LATINA – Non accenna a placarsi l’atteggiamento provocatorio e irresponsabile di Maurizio Zuppardo, ex collaboratore di giustizia, oggi protagonista di una discutibile celebrità social costruita sulle dirette di TikTok. Una decina di giorni fa, sabato 26 aprile, Zuppardo si è reso protagonista di un episodio tanto grottesco quanto preoccupante: in diretta streaming, davanti a una cinquantina di spettatori, ha contattato telefonicamente il Comando stazione dei Carabinieri di Terracina fingendosi un’altra persona, allo scopo di verificare se una donna, con la quale aveva avuto un’accesa discussione proprio sui social, si fosse effettivamente recata in caserma per denunciarlo.

La chiamata, effettuata tramite l’assistente vocale del suo smartphone, è avvenuta in modo plateale, con Zuppardo che, con tono ironico e sguardo compiaciuto, ha messo in scena una vera e propria farsa. Al militare che ha risposto al telefono, si è qualificato come “Franco Morelli”, nome totalmente inventato, dichiarando di essere un presunto assistito della donna in questione, la quale – ha sostenuto – avrebbe dimenticato dei documenti nel suo studio. Ha quindi offerto la possibilità di trasmetterli via PEC, tentando così di carpire informazioni sull’eventuale presenza della donna in caserma.

Il gesto, trasmesso pubblicamente e registrato da più utenti, potrebbe configurare diverse ipotesi di reato: dalla dichiarazione di false generalità alla sostituzione di persona, fino alla beffa ai danni di pubblici ufficiali.

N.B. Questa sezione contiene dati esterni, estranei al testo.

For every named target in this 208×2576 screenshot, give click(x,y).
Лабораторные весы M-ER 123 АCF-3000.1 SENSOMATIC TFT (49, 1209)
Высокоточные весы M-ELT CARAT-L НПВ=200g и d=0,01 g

Ancora più grave, però, è il contesto in cui tutto questo avviene: Zuppardo, già escluso dal programma di protezione per la sua condotta, continua ad alimentare una narrazione distorta in cui l’ex pentito si reinventa influencer, coltivando consensi tra seguaci che ne assecondano atteggiamenti eclatanti e linguaggi volgari, spesso al limite della legalità.

Il caso riaccende i riflettori sul delicato equilibrio tra diritto all’informazione e uso distorto delle piattaforme social, e soprattutto sulla gestione di figure che, dopo essere uscite dal circuito della giustizia collaborativa, scelgono di cavalcare la notorietà a scapito del rispetto per le istituzioni.

Zuppardo, che in passato aveva offerto un contributo alle indagini contro la criminalità organizzata, sembra oggi più interessato a rincorrere like e visualizzazioni che a mantenere una condotta rispettosa della legge. E mentre lo Stato ha già revocato ogni forma di tutela nei suoi confronti, resta da capire fino a che punto l’impunità digitale possa permettergli di continuare a farsi beffe dell’ordine pubblico in diretta nazionale.

Chi vigila sui vigilati? È questa la domanda che molti si pongono di fronte all’ennesimo episodio di abuso dei social da parte di chi, un tempo, era stato accolto nel programma di protezione come testimone chiave nella lotta alla mafia. Una domanda che, ora più che mai, merita risposte urgenti.